━━━ Data in this exercise

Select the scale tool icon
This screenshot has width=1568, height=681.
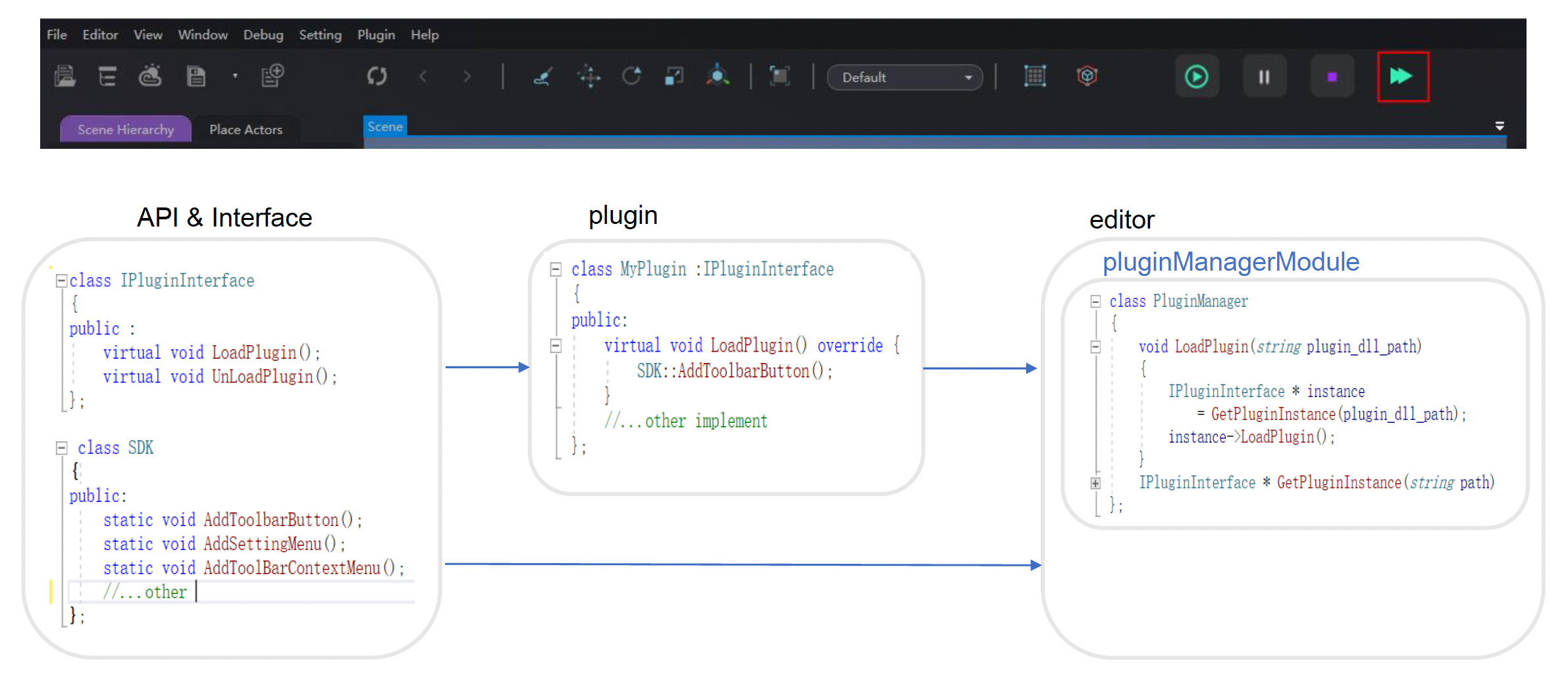click(674, 76)
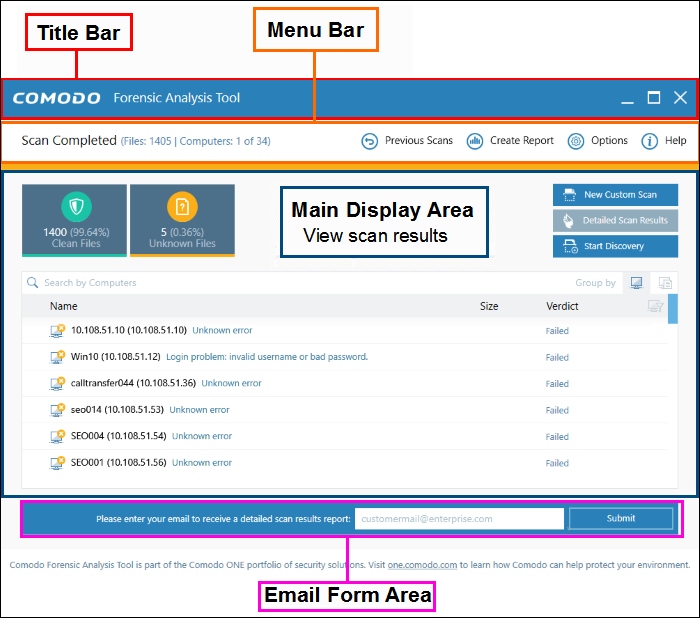Image resolution: width=700 pixels, height=618 pixels.
Task: Open Detailed Scan Results
Action: (615, 220)
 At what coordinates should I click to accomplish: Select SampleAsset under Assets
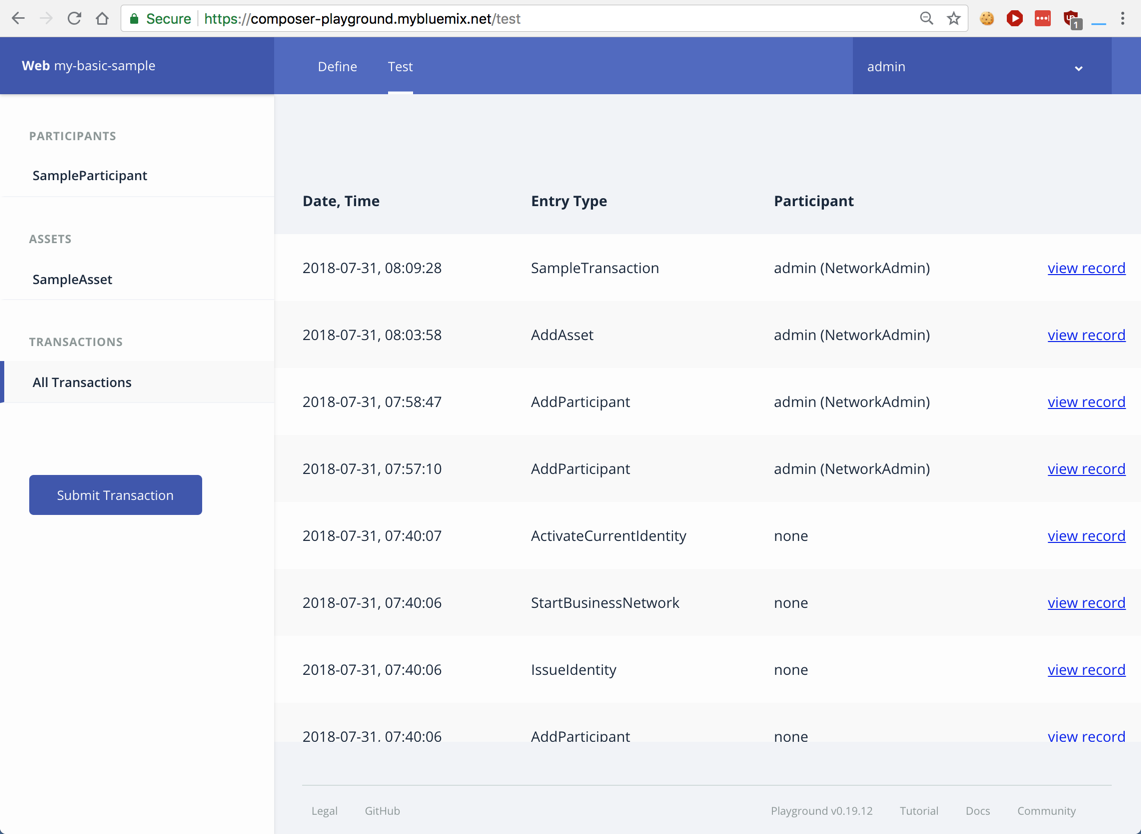(x=72, y=279)
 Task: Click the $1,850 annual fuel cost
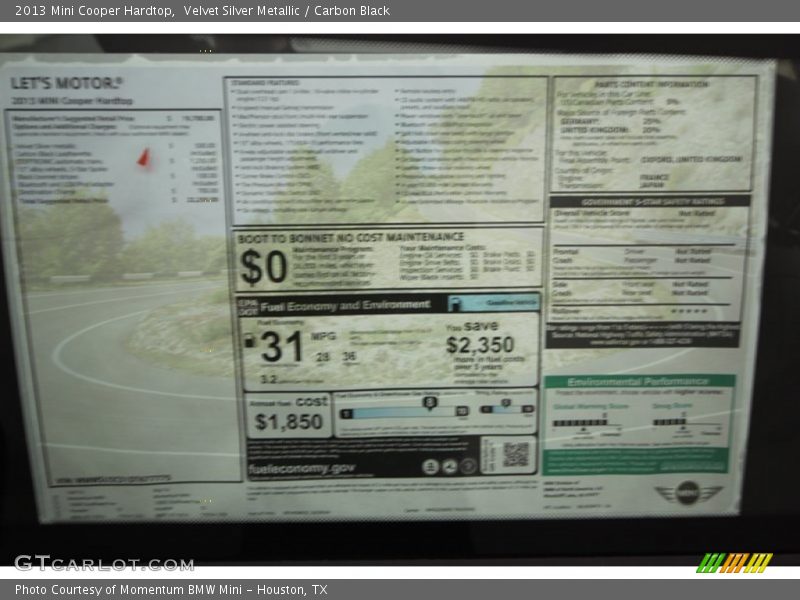[x=288, y=421]
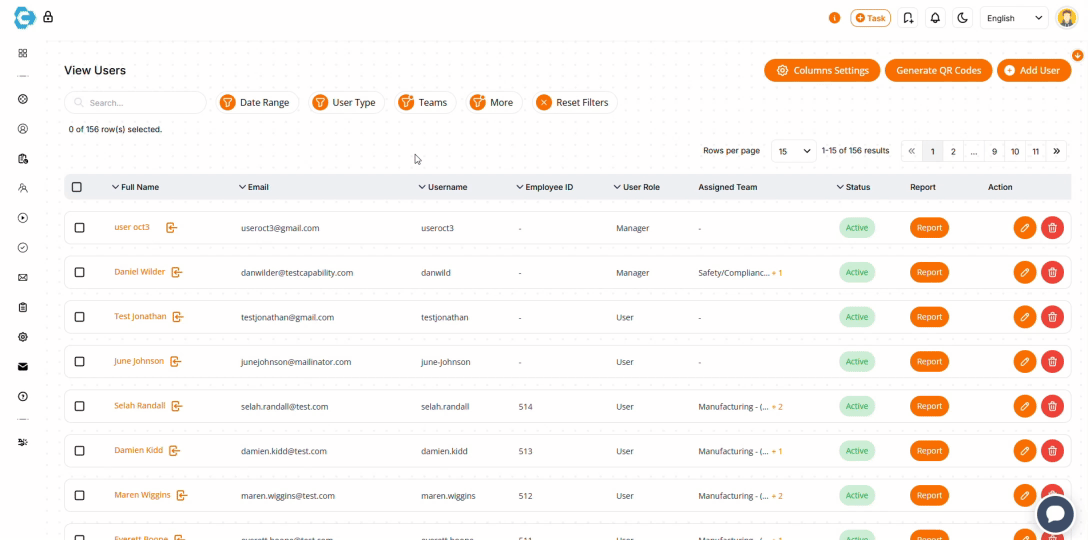Check the select-all checkbox in table header
Screen dimensions: 1088x540
coord(77,187)
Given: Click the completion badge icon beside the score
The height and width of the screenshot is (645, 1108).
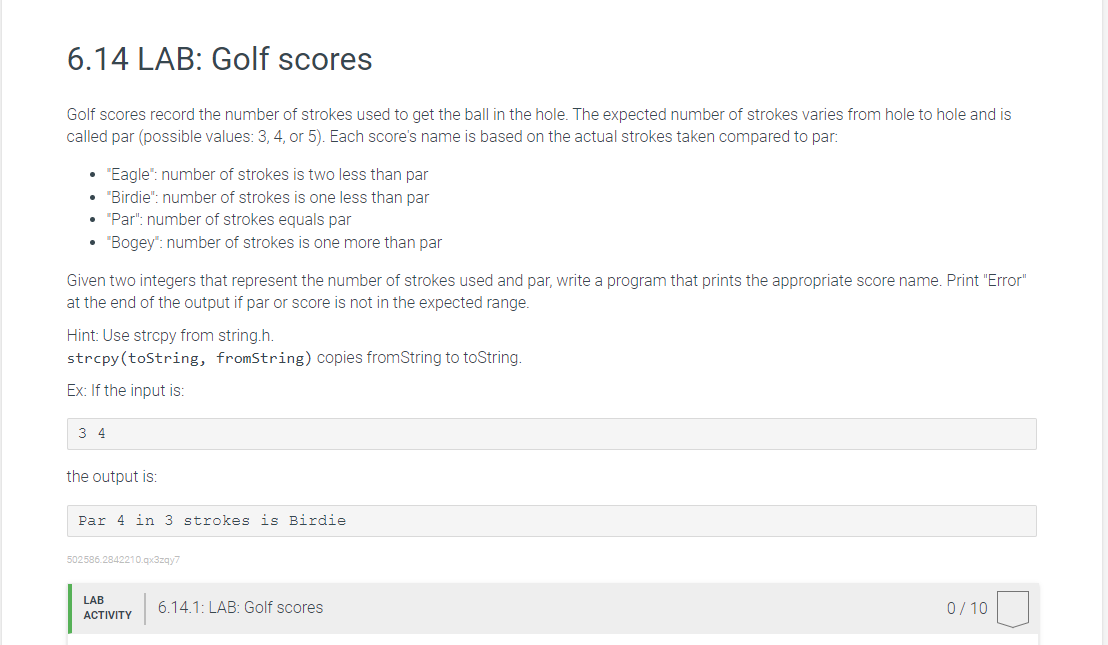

━━━━━━

What to do
Copy each entry exactly as written. Pictures do not belong in the copy.

Result of the task
Select the scale tool icon
This screenshot has width=1568, height=681.
click(674, 76)
Image resolution: width=700 pixels, height=618 pixels.
Task: Open Detailed Scan Results
Action: (615, 220)
 At what coordinates should I click to accomplish: Select SampleAsset under Assets
(x=72, y=279)
 Task: Click the $1,850 annual fuel cost
[x=288, y=421]
Check the select-all checkbox in table header
Screen dimensions: 1088x540
coord(77,187)
Given: Click the completion badge icon beside the score
The height and width of the screenshot is (645, 1108).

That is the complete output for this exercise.